En 1999, le recteur Daniel Bloch observait, alors que la France vivait le passage à l’euro, que, pour bien des Français, l’école idéale n’était pas celle de l’euro, mais celle des anciens Francs. Il signalait ainsi la vision nostalgique de "l’école d’avant" dominant souvent l’imaginaire éducatif des citoyennes et citoyens. Il n’imaginait pas que sa formule imagée aurait une telle actualité après la récente conférence de presse du Président de la République de ce mois de janvier 2024.
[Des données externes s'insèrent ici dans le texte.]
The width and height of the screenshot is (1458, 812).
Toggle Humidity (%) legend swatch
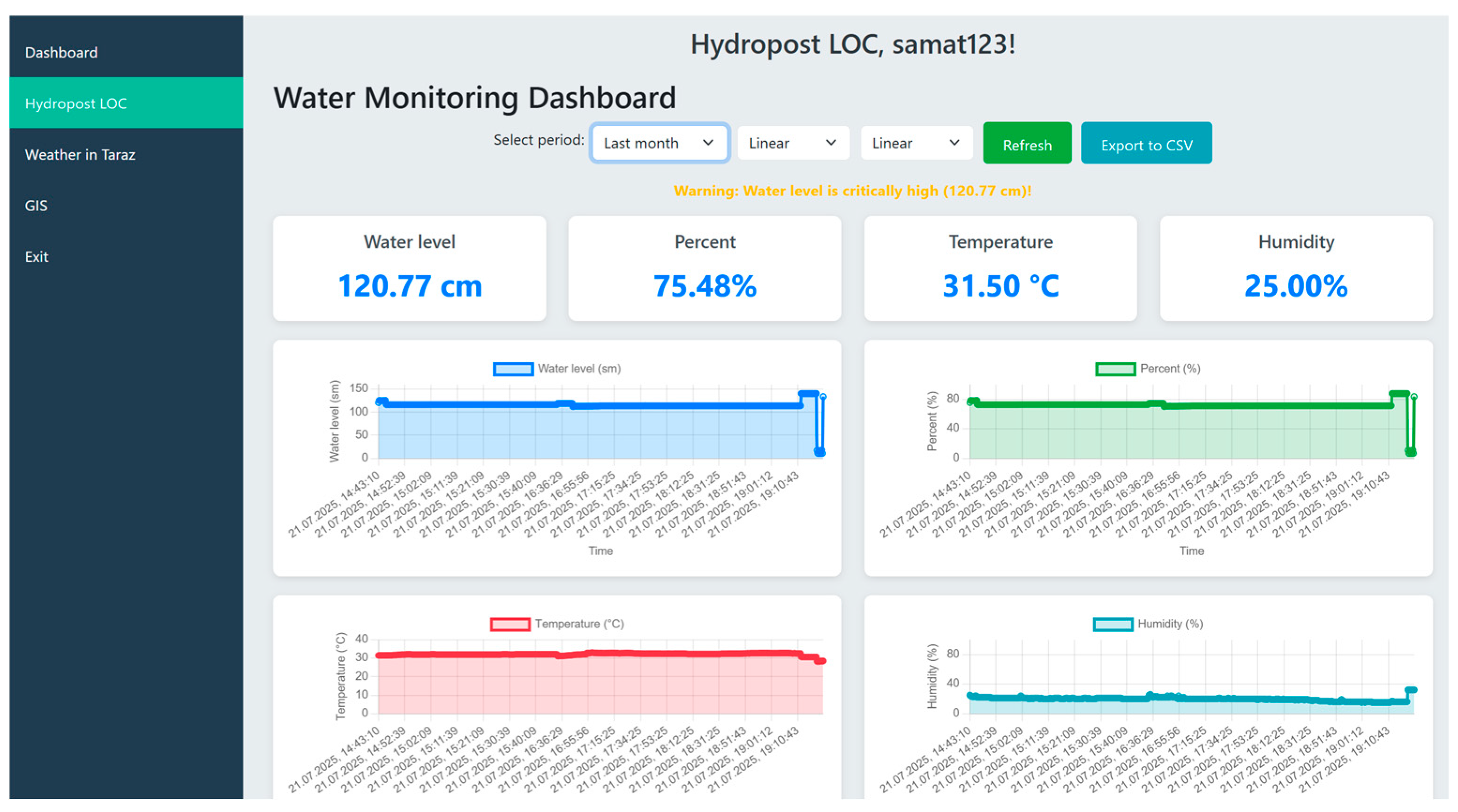coord(1113,624)
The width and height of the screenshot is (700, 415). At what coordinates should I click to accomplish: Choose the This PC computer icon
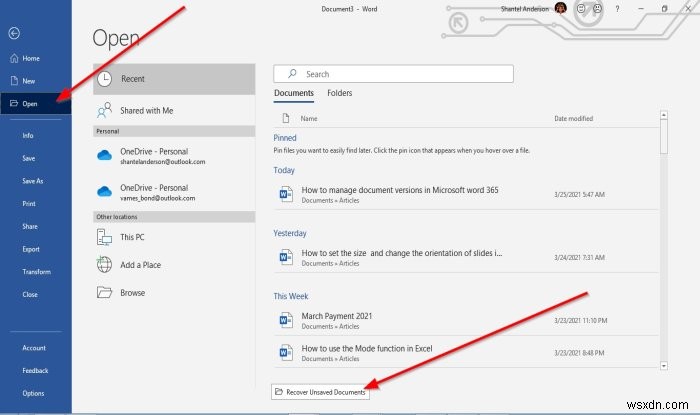[x=104, y=237]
Depuis quelques mois, avec les déclarations de MM. Macron et Attal et de Mme Oudéa-Castera, on assiste en effet à la mise en œuvre d’une contre-réforme éducative. Sont jetées par dessus bord les avancées constituées par l’idée de permettre à tous les enfants de France d’accéder à un socle commun de culture, au sein d’un collège les accueillant théoriquement tous dans leur diversité. Des classes de niveau dès l’entré en 6e à l’examen d’entrée au lycée en passant par le retour au redoublement-sanction, c’est bien une école de la séparation et di tri qui se renforce, et l’expérimentation du port d’une tenue unique apparaît pour ce qu’elle est : un cache-misère de l’inégalité sous un uniforme, qui pourrait bien être la seule chose partagée dans cette école des anciens Francs.
Heureusement, face à ce déferlement, aggravé par le discrédit jeté sur l’école publique par la ministre qui est censée la protéger, associations, syndicats, chercheurs, professionnels de l’éducation[1] relèvent le défi et s’organisent pour riposter et proposer un autre chemin. C’est le sens de l’appel publié par le Café pédagogique, qui vise à rassembler toutes celles et ceux qui ne se résignent pas à une école toujours plus sélective et ségrégative, au mal-être des élèves qui en sont victimes, à une gouvernance autoritaire, à la pénurie d’enseignants qualifiés massivement remplacés par des vacataires, au déclin programmé de l’école publique. Toutes celles et tous ceux qui veulent pour les professionnels une formation initiale et continue de qualité, l’essor de coopérations partagées entre professionnels et chercheurs, acteurs de l’école et associations éducatives, et sont prêts à s’engage dans une réflexion collective, essentielle, de long terme : celle des programmes, savoirs, méthodes et leurs enjeux sociétaux culturels, éthiques, politiques. « Faut-il alourdir les programmes ou les réduire à des questions centrales qui regroupent, rendent la diversité des savoirs nécessaires et complémentaires ? Faut-il laisser les équipes pédagogiques penser leur mise en œuvre adaptée aux établissements, à leur public ? Quelles articulations à penser avec le périscolaire ? La question demande d’autres conceptions des programmes, la fin de leurs modifications incessantes sans aucune évaluation, des gestes et postures professionnels, certes à inventer, où les élèves seront davantage des acteurs, des explorateurs dans des collectifs de travail ».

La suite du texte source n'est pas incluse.